Objectif visé:
Répondez à ces questions à partir du texte de lecture :
1. Depuis combien de temps la presse allemande débat-elle de la question du film ?
2. Quel était l'objet du film de Sokourov ?
3. Qu'a fait Madame Goebbels à ses enfants devant l'effondrement du Reich ?

Texte de lecture:
La presse allemande bruit depuis quelques semaines de la fausse question « fallait-il, pouvait-on, montrer dans un film les 12 derniers jours de Hitler et par là “humaniser” son personnage ? » La seule question est celle de la qualité du film qui, de toute évidence, est faible. Personne ne l’a comparé – relevant avant tout la performance de l’acteur suisse Bruno Ganz et celle antérieure d’Alec Guiness – au film de Sokourov, sorti il y trois ans, et qui avait précisément comme objet la vie privée de Hitler, mais abordée d’un point de vue qui ne laissait aucune ambiguïté sur son humanité ou pas. Il ne fait, en effet, pas de doute qu’il y ait de « l’humanité » dans tout criminel et même des sentiments et même de la tendresse chez une mère comme Madame Goebbels, qui empoisonna ses enfants, croyant bien faire, devant l’effondrement du Reich…(…)

Données:

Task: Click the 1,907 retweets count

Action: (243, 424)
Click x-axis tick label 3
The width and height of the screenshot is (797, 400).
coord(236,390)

Corrigé proposé:
1. Depuis quelques semaines.
2. La vie privée de Hitler.
3. Elle les a empoisonnés.